For the assignment, students were given a marble. Admittedly, there was nothing extraordinarily breathtaking about the marble. It was just a basic, run-of-the-mill marble. But that’s the whole point of the activity. The students had one month to master a convincing I’ll trade ya… as they bargained with all the suaveness of an eight year old to trade up from the original marble.

Professor Grumbles shares, “The notion of value is such a subjective thing.” He continues, “In my opinion, there were times students actually traded down, but in their minds they were increasing in value.”

Some of the students showed the cunning prowess of a modern day pudding swapper. There were quite a few notable trades.

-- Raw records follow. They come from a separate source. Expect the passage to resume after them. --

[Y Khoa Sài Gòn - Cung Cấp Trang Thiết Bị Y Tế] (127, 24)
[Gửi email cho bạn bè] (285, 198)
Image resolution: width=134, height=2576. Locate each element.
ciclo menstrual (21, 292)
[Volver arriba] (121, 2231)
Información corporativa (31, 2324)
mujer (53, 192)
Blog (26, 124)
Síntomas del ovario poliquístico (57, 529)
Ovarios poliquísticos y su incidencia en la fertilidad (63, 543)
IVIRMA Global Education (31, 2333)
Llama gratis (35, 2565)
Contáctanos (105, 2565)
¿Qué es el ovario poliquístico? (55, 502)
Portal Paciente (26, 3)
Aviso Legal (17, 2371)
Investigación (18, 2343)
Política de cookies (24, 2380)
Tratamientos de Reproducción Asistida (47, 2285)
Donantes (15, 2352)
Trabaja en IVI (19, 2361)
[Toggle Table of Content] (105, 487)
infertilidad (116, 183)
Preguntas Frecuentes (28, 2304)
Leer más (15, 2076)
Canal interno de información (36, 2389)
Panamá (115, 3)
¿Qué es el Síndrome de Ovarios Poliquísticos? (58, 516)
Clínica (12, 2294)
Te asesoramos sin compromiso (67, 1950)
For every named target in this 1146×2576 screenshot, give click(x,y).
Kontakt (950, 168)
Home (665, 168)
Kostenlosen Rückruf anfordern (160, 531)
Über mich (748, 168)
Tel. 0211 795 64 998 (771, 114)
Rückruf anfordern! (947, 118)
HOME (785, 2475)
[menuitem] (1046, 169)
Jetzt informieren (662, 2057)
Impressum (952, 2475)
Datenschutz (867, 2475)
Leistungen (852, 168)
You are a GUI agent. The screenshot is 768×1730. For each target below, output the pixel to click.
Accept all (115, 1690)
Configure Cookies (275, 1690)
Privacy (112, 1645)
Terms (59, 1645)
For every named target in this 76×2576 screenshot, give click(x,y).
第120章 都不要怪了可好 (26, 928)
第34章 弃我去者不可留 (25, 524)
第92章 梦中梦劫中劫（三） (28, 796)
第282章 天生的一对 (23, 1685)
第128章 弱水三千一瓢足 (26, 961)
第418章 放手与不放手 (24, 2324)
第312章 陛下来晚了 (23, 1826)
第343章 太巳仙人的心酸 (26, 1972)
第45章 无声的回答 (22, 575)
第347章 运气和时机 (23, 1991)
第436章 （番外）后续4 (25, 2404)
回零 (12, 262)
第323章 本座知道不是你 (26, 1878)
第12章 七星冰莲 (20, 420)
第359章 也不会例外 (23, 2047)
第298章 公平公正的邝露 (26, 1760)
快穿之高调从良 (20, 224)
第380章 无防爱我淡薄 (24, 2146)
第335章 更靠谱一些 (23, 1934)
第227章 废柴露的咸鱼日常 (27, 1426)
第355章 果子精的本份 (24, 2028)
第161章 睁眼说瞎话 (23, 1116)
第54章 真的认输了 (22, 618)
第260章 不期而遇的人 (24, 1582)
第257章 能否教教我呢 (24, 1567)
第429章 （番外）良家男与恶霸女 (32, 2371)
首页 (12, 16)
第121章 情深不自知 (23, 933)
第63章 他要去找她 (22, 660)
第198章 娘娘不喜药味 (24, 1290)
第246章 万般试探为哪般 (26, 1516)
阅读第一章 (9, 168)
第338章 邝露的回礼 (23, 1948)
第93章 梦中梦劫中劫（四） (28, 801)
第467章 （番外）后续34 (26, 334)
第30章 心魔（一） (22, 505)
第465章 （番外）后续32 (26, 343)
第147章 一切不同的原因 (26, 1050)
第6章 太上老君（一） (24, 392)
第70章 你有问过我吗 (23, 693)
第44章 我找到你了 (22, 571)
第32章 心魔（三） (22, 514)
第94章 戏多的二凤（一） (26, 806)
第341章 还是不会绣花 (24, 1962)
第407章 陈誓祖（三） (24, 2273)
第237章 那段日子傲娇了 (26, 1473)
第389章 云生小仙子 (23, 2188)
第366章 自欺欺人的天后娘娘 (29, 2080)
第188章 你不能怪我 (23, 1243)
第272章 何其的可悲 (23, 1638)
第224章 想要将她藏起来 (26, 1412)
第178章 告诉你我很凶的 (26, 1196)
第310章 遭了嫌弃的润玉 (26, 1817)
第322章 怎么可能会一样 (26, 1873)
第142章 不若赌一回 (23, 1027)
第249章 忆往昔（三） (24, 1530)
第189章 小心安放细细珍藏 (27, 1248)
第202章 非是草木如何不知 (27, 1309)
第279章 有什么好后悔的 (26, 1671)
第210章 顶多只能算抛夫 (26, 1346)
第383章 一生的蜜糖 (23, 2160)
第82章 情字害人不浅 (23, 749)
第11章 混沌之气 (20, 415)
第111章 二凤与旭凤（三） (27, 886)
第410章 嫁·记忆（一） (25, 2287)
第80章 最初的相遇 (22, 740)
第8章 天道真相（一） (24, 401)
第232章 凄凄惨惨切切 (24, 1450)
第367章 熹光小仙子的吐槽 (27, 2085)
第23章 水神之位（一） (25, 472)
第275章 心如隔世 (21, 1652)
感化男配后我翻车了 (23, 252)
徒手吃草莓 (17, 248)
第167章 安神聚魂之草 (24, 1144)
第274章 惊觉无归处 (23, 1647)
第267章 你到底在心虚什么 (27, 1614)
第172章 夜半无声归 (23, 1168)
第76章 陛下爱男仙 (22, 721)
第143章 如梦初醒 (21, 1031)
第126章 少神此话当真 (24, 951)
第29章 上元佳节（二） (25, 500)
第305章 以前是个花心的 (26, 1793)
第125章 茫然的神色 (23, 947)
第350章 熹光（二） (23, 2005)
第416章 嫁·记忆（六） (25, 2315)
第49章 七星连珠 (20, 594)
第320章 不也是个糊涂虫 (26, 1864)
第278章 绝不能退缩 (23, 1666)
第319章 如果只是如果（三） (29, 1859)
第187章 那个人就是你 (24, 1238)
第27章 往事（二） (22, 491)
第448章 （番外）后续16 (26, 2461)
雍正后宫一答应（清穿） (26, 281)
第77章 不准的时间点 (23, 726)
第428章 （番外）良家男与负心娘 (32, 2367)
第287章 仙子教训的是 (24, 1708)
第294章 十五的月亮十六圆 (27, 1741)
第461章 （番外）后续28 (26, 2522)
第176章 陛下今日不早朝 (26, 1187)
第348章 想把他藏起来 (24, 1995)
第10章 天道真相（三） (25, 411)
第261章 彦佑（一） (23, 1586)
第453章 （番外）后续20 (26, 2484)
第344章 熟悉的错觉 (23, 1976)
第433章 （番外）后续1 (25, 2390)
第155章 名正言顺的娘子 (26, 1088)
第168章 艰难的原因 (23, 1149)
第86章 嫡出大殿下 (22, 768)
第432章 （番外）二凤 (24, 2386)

  • A trade from marble, can of spray paint, hammer, walking stick, book, computer mouse to the final trade for a slightly used fire extinguisher
  • A trade from marble, bald picture of Joey King, candy, seasonal Waterloo drink, troll doll to the final trade for a live goldfish in a Ziplock baggie filled with water (which Professor Grumbles strongly encouraged be returned to its original owner)
  • A trade from marble, mechanical pencil, pack of gum, party size bag of Doritos, big bag of raisins, an HEB hat to the final trade for a green adirondack chair with a broken arm that the students repaired

Students in each of Grumbles’ classes voted on the best trade up. The winning teams were then given the opportunity to select a local charity as the recipient for all of the final trade items for the respective classes.

  • Kevin Tolotti and Rhett Bradsky 
    marble, sunglasses, a pair of cleats, a working tv without a power cord 
    CHARITY – Hidden Treasures, Caritas Waco
  • Hudson Graber and Cade Hanshaw 
    marble, phone case, perfume, box of string lights, dartboard, a pair of water skis
    CHARITY – Mission Waco

The best trade was not decided by a formal vote in Cacciotti’s classes. However, there were a couple of very clear standouts. Unbeknown to the students at the beginning of the experiment, the most engaged traders received extra credit points. All traded items Professor Cacciotti’s class were donated to the Salvation Army.

  • Zoe Brandenstein and Trey Robison 
    marble, computer mouse, Bauer hockey helmet

The overall Baugh Center Blog honorable mention goes to the trade from marble to a somewhat broken traffic light. No questions asked, but certainly ingenuity at its peak.

All in all, this was a fantastic exercise. Students were able to learn experientially, while having a little fun in the process. And if they also learned the value of saying I’ll trade ya… with all the passion and gusto of an eight year old, well that would just be cool.

Big Sic ‘em goes out to Baylor Entrepreneurship professors like Lee Grumbles and Gabriella Cacciotti who are quite literally rock stars in the classroom.